Armita Raafat | Traces and Silences
September 8 - October 22, 2023
High Noon is pleased to present Armita Raafat's debut New York solo exhibition, Traces and Silences. Formally and conceptually, Raafat’s multimedia sculptures and handmade paper works assert a collaborative sensibility between cultures, movements, and crafts. Blending seemingly disparate forms and materials— such as Muqarnas from historic Islamic architecture and subway tiles from New York, where she lives and works— Raafat liberates structure and material from their static associations.
While a silence is a pause between events, a trace can be either a precursor to an event or what remains between an event and an eventual disappearance. The images they conjure in the mind— a trail, a flicker, or a fragment— are all part of Raafat’s formal considerations; from the flash of light in a shard of painted antique glass to the negative wall space that activates the silhouettes. The push-and-pull of what is presented versus what is latent or transient in the work welcome discovery and deliberation.
By utilizing found and hand-crafted objects interchangeably, Raafat opens up the potential for multiple reads that operate as a framework of contradictions contained within a single work, exploring the interplay of opposites through material metaphor. Maintaining a tension between past and present, classic and contemporary, low-brow and high-brow, she builds on the legacy of movements like Arte Povera and post-minimalism, addressing the hierarchy of media throughout art history, which is inextricably linked to class and access.
The Muqarnas in Raafat’s sculptures are cast resin rather than the traditional materials that date back to the 11th century. The styrofoam and iridescent fabrics that accompany glass mosaic and tiles in the structural facades are handled with such acuity that the viewer’s mind bridges the gaps in the media. This dissimulation elevates craft beyond the domestic and commercial contexts in which it’s been precariously canonized. By vacillating between when to engage and when to reject classical modalities, Raafat’s work manages to exist unassumingly outside of time. Light shifts at different vantage points, imbuing the works with an ephemeral quality, simultaneously coming into, and going out of, being.

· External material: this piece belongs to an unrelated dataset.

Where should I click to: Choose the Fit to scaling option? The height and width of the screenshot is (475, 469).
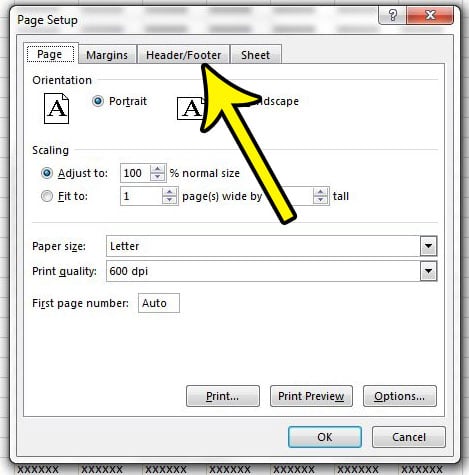47,196
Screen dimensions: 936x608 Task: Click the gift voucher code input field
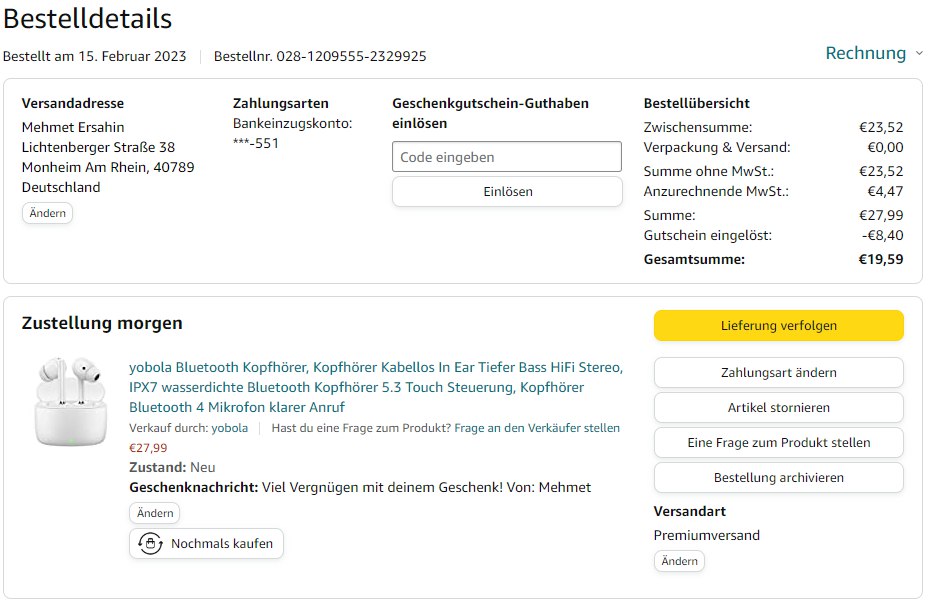pyautogui.click(x=506, y=157)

The handmade paper works were started from a residency at Dieu Donné in 2021. They fuse layers of dyed pulp embedded with segments of khoos doozi, a style of embroidery traditional to the Hormozgan Province in southern Iran, originally used to embellish garments. Raafat is working directly with women on Qeshm Island to create patterns which are deconstructed and collaged into architectural compositions that recall cellular structures, art deco, science fiction, and 8-bit forms. The delicacy of the pulp elicits a unique physical response; it’s a dynamic material, inherently carrying its own traces of tactile energy.
Though not specifically autobiographical, Traces and Silences as a whole carries the authority of someone whose aesthetic sensibility has been shaped by a continuous inquiry of what it means to exist between two cultures with a complex ideological tension. Raafat’s ability to visually articulate ambiguity within the system she has developed welcomes the viewer’s projections free of didactic influence.

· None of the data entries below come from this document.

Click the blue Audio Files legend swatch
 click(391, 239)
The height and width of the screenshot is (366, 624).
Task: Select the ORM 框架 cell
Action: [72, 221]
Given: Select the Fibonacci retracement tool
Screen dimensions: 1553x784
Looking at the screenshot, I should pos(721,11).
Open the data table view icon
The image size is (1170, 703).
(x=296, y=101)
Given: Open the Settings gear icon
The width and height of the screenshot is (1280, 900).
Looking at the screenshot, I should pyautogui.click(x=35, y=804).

Armita Raafat is a New York-based sculptor and installation artist. Born in Chicago and raised in Iran, she earned a BFA from Al-Zahra University in Tehran and an MFA from the School of the Art Institute of Chicago. She has exhibited nationally and internationally including at the MCA Chicago, the Bronx Museum of the Arts, the Children’s Museum of Manhattan, the Noyes Museum of Art, New Jersey; Pavel Zoubok Gallery, New York; Dorsky Gallery, New York; Art in Buildings; New York and Florida; HORSEANDPONY Fine Arts, Berlin; and Al-Zahra University, Tehran. Raafat received the Peter S. Reed Foundation grant for Sculpture and a NYFA fellowship for Crafts/Sculpture. She has been in residence at LMCC Swing Space, AIM at the Bronx Museum of the Arts, Winter Workspace at Wave Hill, and Workspace Program at Dieu Donné. Her work has been written about in publications such as Art in America, the Brooklyn Rail, artcritical, and others. She currently has a studio with the Elizabeth Foundation for the Arts in New York.